> What the exercise asks:
Leave the pictures out. Retype exactly the lines below from the one containing "This screenshot has height=800, width=1026." through the one containing "The image size is (1512, 797).", and no others.

★ ★ ★

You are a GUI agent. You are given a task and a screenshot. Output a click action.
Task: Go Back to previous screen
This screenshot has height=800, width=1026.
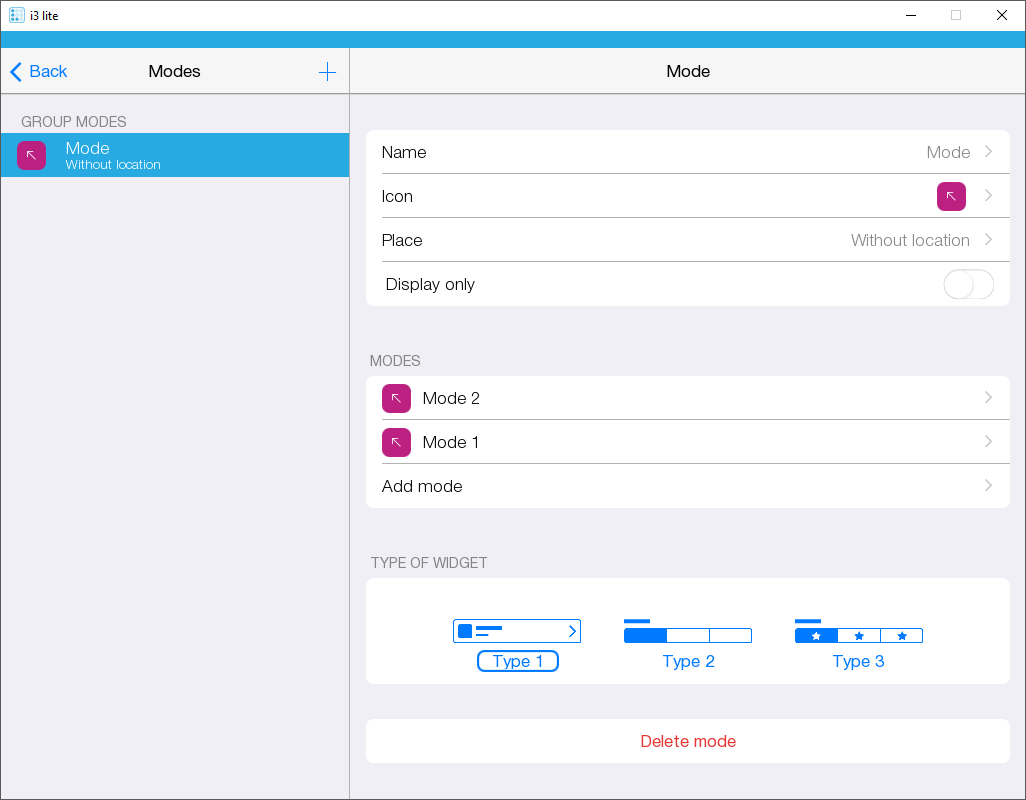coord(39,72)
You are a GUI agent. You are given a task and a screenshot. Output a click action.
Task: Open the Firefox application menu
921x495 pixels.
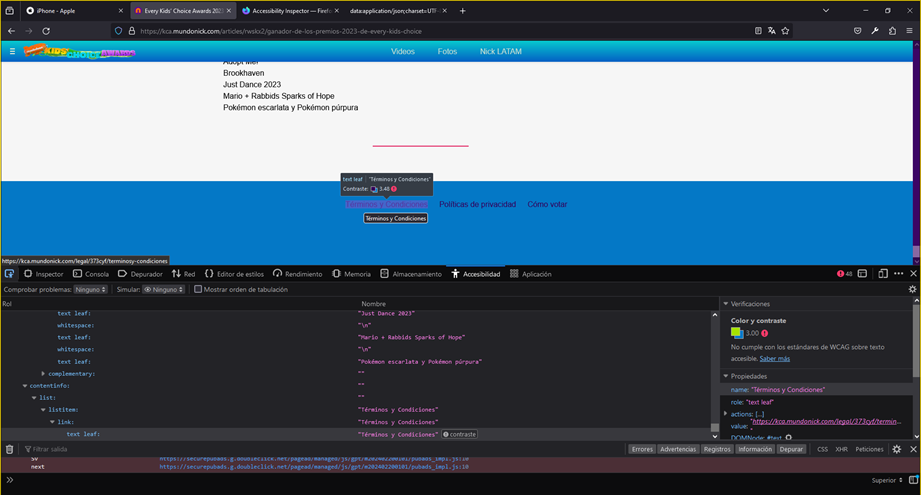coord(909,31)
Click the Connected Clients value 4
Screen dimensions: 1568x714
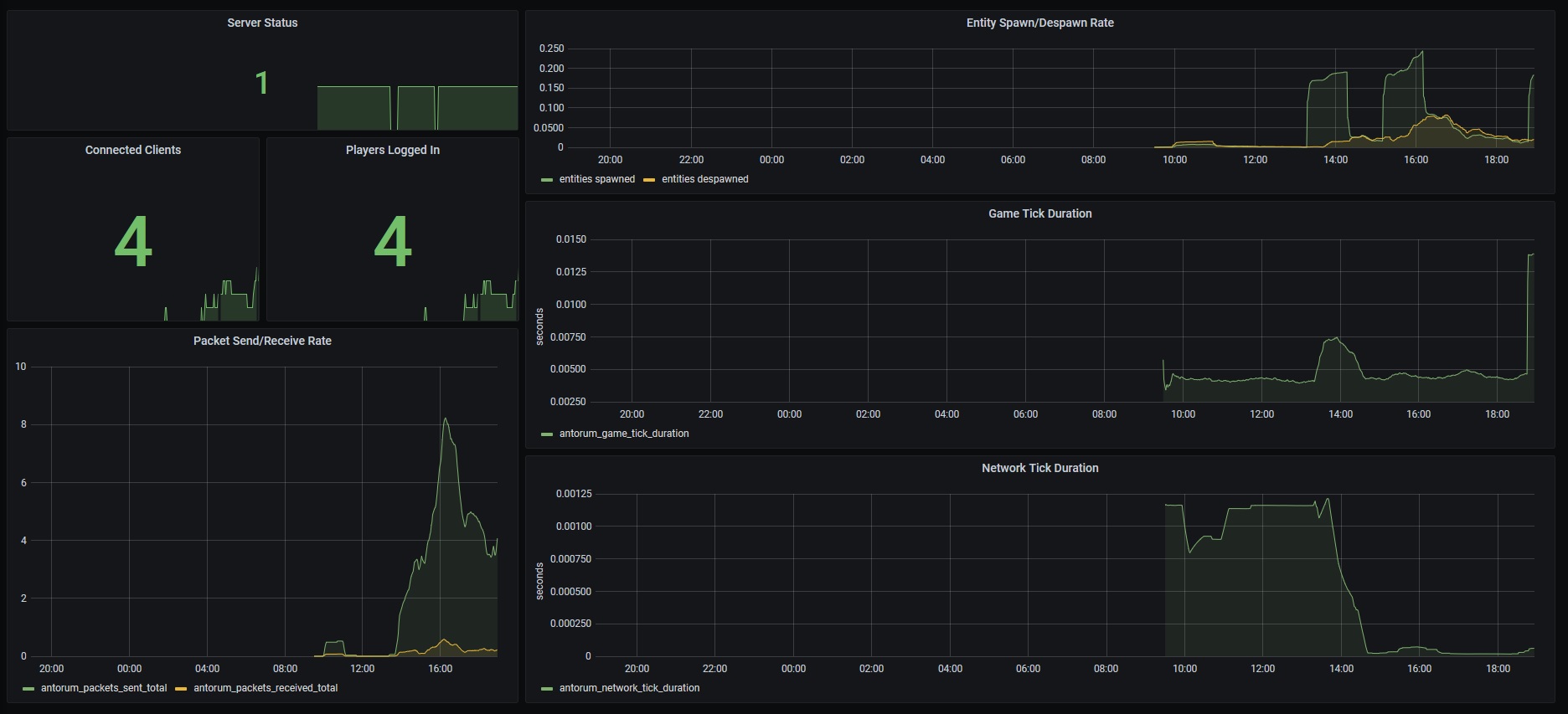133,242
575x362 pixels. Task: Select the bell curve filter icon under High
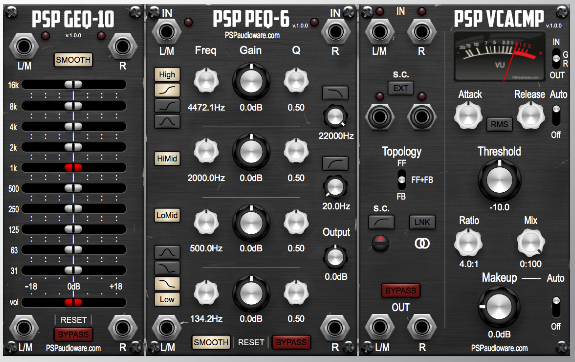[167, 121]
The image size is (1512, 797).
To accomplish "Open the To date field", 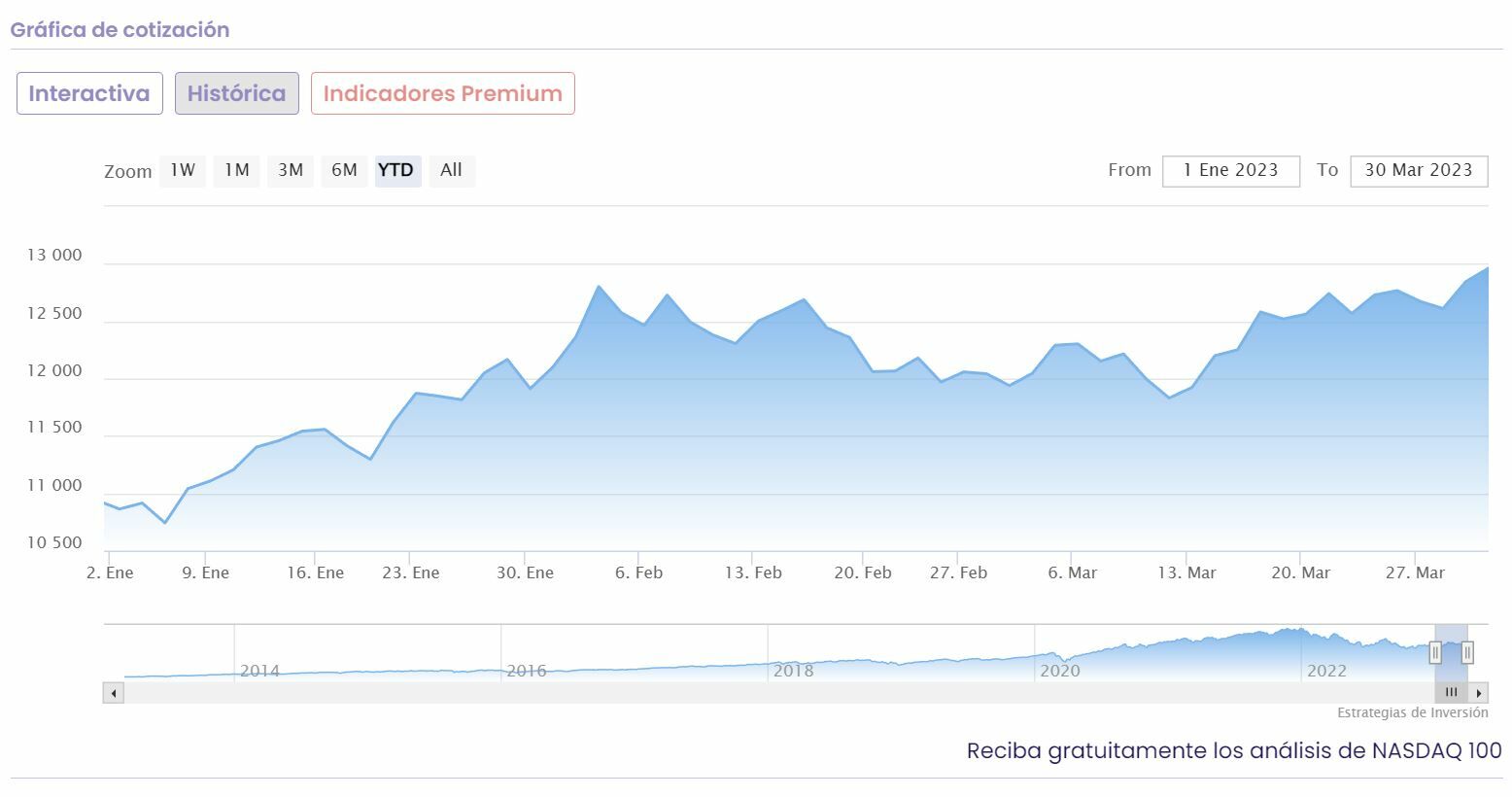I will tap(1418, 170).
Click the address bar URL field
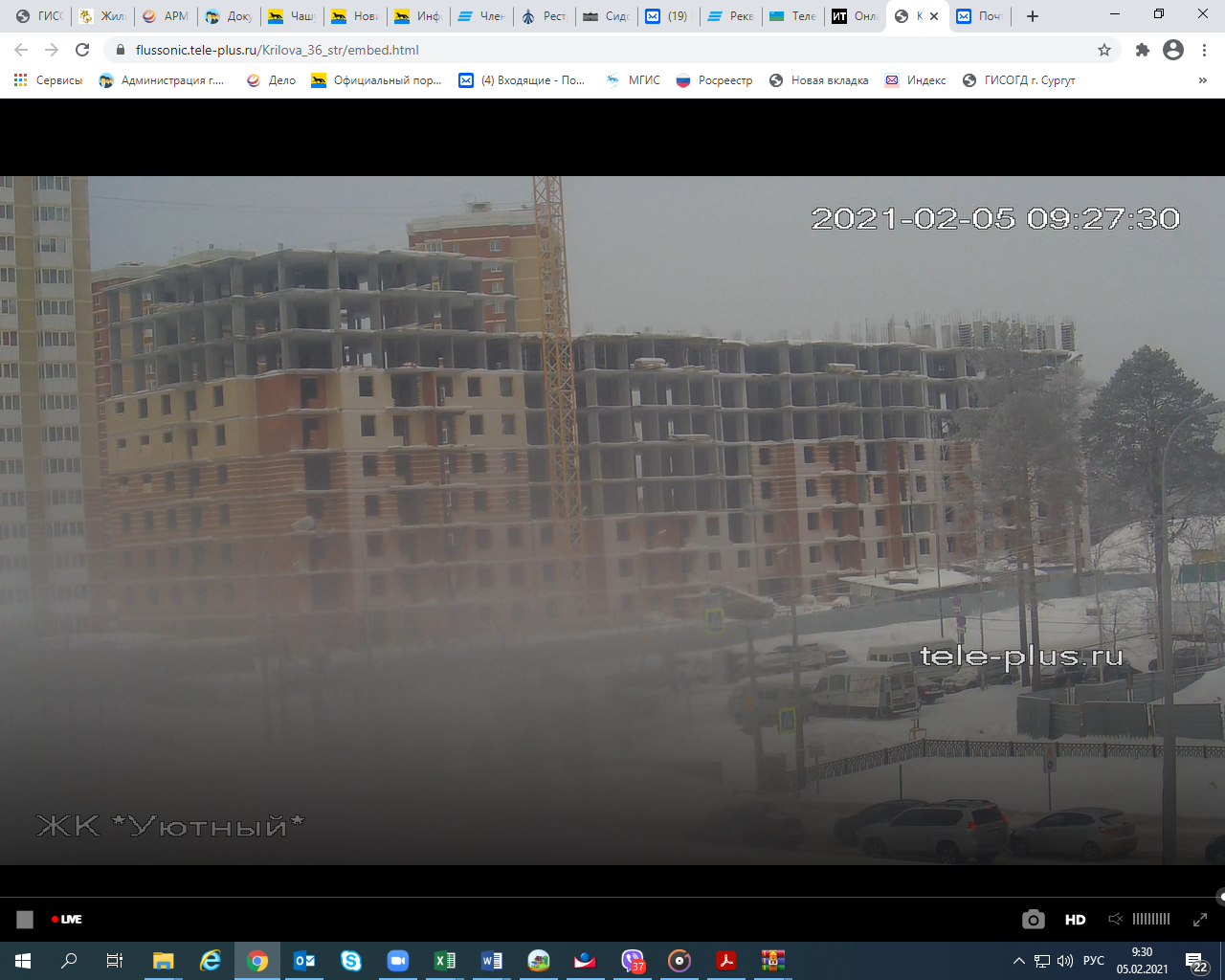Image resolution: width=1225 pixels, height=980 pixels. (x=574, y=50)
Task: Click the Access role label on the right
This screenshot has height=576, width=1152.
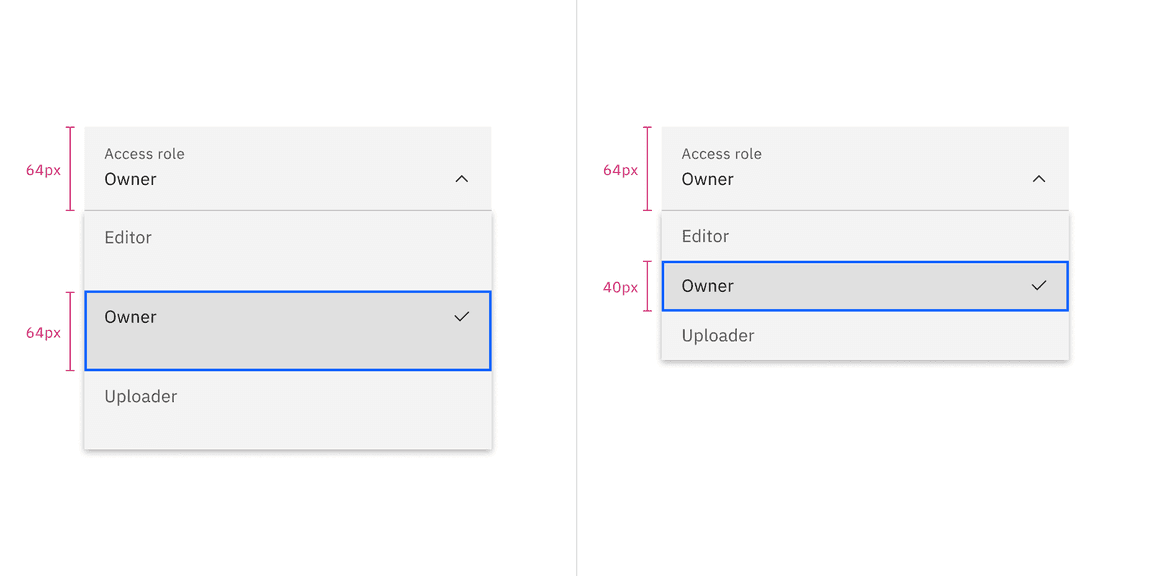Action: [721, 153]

★ ★ ★

> Response below:
This screenshot has height=800, width=1026.
coord(39,72)
You are a GUI agent. You are given a task and a screenshot. Output a click action.
Task: Open the Firefox application menu
921x495 pixels.
coord(909,31)
Click the Connected Clients value 4
Screen dimensions: 1568x714
133,242
575x362 pixels. Task: Select the bell curve filter icon under High
[167, 121]
The image size is (1512, 797).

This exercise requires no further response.